• **WHAT YOU HAVE TO DO**
From the line containing "Task: Select the 收件箱 folder" to the last line of the records, please reproduce every line exactly and nothing more.

• **DATA TO PROCESS**
=======
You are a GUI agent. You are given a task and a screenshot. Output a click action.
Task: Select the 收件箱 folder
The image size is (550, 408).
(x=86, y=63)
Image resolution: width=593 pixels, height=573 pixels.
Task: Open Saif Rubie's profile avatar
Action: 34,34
=======
• **COMPLETED TASK**
Task: Select the 收件箱 folder
The image size is (550, 408).
(x=86, y=63)
Image resolution: width=593 pixels, height=573 pixels.
Task: Open Saif Rubie's profile avatar
Action: 34,34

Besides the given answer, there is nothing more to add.